(Collected data entries)
---------------

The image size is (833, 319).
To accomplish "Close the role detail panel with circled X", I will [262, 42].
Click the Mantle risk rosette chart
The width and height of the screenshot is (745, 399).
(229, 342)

---------------

Each entry above must be repeated exactly, with nothing dropped.

The image size is (833, 319).
To accomplish "Close the role detail panel with circled X", I will [262, 42].
Click the Mantle risk rosette chart
The width and height of the screenshot is (745, 399).
(229, 342)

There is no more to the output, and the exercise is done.